Lo statistico Livio Fenga, senior lecturer del Centro di analisi, simulazione e modelli (CSAM) dell’università britannica di Exeter, a sua volta ha denunciato come “la discontinuità introdotta in termini di frequenza di rilascio dei dati relativi al Covid 19, da giornaliera a settimanale, presenta in termini di analisi dei dati, degli aspetti critici“. All’Ansa ha spiegato inoltre che “l’analisi dei dati e la costruzione di modelli matematici a frequenza settimanale è sempre possibile a partire dai dati giornalieri, mentre l’opposto non è vero.
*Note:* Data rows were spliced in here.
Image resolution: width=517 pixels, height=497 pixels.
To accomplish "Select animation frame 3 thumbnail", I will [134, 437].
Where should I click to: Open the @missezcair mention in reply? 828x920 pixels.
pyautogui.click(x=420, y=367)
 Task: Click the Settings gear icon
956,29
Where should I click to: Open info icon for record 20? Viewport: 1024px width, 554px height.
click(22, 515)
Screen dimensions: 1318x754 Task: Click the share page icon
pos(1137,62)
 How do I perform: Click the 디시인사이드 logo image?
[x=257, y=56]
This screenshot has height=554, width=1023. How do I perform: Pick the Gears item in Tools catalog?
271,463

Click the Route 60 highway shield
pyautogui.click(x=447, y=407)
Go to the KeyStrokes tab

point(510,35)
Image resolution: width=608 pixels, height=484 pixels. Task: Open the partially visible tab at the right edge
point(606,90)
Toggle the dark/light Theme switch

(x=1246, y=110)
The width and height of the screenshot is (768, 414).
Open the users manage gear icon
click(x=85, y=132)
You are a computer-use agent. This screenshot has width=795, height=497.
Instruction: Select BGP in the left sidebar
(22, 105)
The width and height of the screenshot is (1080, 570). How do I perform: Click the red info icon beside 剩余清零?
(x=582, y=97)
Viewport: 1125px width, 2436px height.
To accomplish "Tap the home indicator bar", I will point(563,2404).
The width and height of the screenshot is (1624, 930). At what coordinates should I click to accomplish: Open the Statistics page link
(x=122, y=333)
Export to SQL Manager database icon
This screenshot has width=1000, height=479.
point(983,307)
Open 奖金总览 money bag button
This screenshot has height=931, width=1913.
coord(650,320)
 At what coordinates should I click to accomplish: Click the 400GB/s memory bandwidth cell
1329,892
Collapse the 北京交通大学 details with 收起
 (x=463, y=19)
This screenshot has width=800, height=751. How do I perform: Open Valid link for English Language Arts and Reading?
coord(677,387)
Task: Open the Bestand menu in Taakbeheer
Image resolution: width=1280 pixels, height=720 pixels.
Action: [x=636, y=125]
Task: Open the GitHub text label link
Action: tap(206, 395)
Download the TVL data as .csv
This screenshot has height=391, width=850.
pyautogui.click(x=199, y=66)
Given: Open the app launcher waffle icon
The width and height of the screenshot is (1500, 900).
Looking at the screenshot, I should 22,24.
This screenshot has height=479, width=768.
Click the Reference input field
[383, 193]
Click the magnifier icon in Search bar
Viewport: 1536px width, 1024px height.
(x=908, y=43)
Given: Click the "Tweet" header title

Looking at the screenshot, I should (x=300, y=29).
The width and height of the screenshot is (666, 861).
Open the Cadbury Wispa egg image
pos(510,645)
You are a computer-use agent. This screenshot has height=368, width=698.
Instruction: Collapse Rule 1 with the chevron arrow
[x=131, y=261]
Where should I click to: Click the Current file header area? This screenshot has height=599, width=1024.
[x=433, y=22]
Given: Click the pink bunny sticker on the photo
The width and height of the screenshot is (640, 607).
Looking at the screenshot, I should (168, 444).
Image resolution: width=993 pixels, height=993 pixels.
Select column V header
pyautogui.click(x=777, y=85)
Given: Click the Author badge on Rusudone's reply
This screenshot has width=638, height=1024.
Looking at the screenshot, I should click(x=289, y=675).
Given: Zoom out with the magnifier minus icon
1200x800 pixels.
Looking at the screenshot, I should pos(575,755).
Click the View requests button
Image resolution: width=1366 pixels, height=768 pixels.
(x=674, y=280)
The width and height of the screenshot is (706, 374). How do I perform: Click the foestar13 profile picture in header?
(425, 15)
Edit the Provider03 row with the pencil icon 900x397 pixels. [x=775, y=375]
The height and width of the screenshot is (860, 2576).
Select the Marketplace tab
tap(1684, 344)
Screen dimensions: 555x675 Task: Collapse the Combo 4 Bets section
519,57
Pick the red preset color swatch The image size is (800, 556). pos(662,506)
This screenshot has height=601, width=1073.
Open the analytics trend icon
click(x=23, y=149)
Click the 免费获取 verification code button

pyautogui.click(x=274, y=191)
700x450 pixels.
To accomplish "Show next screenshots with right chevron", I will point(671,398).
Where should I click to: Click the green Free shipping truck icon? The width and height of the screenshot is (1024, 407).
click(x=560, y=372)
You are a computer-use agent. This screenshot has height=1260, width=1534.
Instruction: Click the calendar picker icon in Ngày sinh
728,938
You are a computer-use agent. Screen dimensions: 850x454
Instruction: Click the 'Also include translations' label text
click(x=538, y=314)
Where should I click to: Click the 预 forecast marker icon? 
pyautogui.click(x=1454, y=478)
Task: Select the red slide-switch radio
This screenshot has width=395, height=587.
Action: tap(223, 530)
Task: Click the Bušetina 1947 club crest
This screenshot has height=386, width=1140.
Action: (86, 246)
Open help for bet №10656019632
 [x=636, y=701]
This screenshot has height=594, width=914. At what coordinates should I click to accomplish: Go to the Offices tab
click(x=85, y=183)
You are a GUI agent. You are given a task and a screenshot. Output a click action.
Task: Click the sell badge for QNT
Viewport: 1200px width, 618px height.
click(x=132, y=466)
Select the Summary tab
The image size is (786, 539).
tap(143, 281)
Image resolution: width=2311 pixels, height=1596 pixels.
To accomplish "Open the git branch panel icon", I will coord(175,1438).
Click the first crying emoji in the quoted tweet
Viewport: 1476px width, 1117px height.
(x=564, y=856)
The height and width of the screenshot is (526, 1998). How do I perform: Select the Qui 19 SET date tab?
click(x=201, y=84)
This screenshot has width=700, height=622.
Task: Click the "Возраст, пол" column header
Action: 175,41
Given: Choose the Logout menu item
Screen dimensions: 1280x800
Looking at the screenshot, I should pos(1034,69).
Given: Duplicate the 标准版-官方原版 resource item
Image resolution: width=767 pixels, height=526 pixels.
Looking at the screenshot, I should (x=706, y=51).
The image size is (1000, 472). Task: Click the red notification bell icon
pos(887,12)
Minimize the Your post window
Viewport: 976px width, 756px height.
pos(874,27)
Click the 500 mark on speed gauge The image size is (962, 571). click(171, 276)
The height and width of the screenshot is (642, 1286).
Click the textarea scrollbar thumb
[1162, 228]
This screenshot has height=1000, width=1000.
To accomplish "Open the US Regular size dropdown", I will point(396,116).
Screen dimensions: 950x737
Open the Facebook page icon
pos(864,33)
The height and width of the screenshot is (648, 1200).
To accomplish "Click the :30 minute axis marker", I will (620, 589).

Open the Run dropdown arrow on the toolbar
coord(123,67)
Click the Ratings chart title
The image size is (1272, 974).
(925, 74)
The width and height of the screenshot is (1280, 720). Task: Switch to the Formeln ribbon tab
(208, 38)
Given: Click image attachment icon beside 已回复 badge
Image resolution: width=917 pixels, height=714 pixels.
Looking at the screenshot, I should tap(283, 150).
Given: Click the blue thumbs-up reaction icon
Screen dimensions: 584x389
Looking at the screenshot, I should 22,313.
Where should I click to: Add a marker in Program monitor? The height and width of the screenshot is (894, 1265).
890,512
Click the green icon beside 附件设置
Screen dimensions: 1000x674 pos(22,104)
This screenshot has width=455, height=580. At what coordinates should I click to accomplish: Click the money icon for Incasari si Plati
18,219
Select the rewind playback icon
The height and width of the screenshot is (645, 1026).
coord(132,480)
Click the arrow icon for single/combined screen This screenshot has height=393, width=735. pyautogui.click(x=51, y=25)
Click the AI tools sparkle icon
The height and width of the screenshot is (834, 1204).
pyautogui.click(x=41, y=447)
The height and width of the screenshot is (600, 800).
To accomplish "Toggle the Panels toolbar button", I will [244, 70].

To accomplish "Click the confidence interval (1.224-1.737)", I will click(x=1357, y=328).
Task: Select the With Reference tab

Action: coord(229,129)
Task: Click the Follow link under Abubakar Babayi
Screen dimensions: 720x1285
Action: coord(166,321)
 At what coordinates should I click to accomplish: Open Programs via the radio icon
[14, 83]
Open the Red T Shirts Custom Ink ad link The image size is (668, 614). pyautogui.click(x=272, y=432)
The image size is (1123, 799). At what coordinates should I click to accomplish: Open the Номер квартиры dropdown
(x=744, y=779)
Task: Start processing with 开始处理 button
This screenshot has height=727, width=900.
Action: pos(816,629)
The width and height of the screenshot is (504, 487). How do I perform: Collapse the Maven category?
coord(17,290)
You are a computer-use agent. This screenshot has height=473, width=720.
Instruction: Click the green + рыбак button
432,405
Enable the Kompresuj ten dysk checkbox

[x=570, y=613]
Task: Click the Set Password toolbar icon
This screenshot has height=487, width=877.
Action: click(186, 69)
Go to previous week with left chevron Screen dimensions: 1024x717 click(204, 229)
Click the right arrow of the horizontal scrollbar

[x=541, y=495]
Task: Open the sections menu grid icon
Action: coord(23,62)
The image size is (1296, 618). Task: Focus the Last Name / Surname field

Questo, ad esempio, riduce la portata di modelli statistici chiamati ‘multifrequenza’ e che si basano su diverse scale di risoluzione”. Secondo l’esperto, “tagliare la frequenza giornaliera significa poi escludere dall’analisi preziosi indicatori statisticomatematici che proprio sulla variabilità hanno il loro fondamento. Anche le funzioni entropiche, fondamentali ad esempio per la stima del ‘passaggio’ del virus da una regione all’altra, vedrebbero ridotta la loro portata informativa“.

Sotto il profilo scientifico-metodologico, inoltre, “indisponibilità dei dati giornalieri comporterà necessariamente una revisione dei modelli matematici utilizzati fino a questo momento, dovendosi necessariamente confrontare con un cambiamento strutturale del dato di riferimento”. Lo statistico ha infine smentito anche un’altra affermazione ripetuta sia dal ministro Schillaci che dalla premier Giorgia Meloni: “Il quadro è cambiato”. Fenga però ha sottolineato che “registrare numeri bassi di casi Covid, non significa che un fenomeno non lo si debba studiare al massimo livello di dettaglio e precisione possibile. Ma la cosa forse più importante da sottolineare – ha concluso – è che, a frequenze settimanali, diventerebbe difficile, se non impossibile, la stima precoce dell’insorgenza di focolai e di nuove varianti, così come la costruzione di indicatori per la stima del ritardo fra il numero dei positivi e quello degli ospedalizzati.
Questo anche in virtù delle dichiarazioni del presidente Mattarella che solo pochi giorni fa ricordava che il Covid non è ancora sconfitto: un chiaro invito alla prudenza, quella del nostro presidente della Repubblica”.